Ambas as crianças assentiram. Francis não conseguiu conter um risinho perante os típicos biscoitos em forma de osso terem sido substituídos por novos em forma de caveira.
- Poderíeis tentar encher as órbitas com geleia de mirtilo da próxima vez - sugeriu Vincent, mordiscando o seu biscoito. - Irá melhorar quer o sabor, quer o aspecto.
- Que óptima sugestão! Não me vou esquecer - prometeu, sentindo o peito ficar mais leve com aquela maravilhosa felicidade de que tantas saudades tivera. Espreitou pela franja para Claudia, estendendo-lhe o prato. - Biscoito?
A sua resposta ofendida foi um resfolegar e uma pequena caveira foi retirada relutantemente do prato. Undertaker sorriu, a cor dos seus olhos nítida por entre o cabelo prateado como que para ilustrar o seu humor. Passos lentos mas decisivos para o perdão/aceitação de Claudia.
- Vou levar o Victor, a Alice e o Arthur amanhã.

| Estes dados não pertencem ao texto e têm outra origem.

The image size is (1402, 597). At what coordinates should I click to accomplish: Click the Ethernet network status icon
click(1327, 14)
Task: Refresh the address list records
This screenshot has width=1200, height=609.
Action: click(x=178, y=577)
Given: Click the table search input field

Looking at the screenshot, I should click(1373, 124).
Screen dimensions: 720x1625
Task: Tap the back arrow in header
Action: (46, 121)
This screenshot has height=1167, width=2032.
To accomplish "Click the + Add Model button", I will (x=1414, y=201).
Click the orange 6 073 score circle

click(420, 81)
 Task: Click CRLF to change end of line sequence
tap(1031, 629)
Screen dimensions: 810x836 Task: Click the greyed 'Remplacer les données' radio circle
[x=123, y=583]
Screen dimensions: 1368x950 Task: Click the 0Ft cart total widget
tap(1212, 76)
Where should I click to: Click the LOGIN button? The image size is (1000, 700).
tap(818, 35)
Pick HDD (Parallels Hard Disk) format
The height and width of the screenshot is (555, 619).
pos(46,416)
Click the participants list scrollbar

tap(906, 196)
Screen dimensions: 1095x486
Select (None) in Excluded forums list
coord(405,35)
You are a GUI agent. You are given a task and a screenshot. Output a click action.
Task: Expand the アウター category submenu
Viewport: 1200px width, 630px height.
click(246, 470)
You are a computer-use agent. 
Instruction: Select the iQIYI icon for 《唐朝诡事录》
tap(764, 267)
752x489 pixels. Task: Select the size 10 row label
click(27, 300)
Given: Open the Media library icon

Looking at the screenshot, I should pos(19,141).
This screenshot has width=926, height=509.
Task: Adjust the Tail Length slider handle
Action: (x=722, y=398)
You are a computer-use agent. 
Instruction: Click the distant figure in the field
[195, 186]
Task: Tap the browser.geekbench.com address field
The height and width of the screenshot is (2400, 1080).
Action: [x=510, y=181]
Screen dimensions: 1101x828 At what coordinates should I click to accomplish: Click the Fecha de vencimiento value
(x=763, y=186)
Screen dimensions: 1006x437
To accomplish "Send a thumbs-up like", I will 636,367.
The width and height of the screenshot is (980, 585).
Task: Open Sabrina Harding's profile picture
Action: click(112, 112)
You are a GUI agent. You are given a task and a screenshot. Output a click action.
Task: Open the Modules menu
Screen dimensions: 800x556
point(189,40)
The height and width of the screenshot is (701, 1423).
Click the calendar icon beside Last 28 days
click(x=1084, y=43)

A Rainha analisou toda a informação que reuni e autorizou que tomássemos umas instalações criminosas.
A Rainha-Enlutada, ou o seu mordomo? Mas tal como Claudia dissera, era irrelevante. - Desejais que vos acompanhe?
- Não há necessidade. Vim porque as crianças pediram, estávamos por perto. E já que aqui estou, mais vale informar-te. - Passos lentos, lentos em direcção ao perdão. - Vou levar três criados comigo. As provas que vou procurar não estarão nos corpos, portanto não precisarei da tua ajuda.
- De qualquer das formas, eu vou. Caso seja necessário.
- Duvido que seja. Mas se quiseres, não vou estragar a tua diversão.
- Foi bom ver-vos, Undertaker.
- Também foi muito bom para mim, Vincent. Esperemos que vocês os dois tenham mais tempo para me visitar mais vezes.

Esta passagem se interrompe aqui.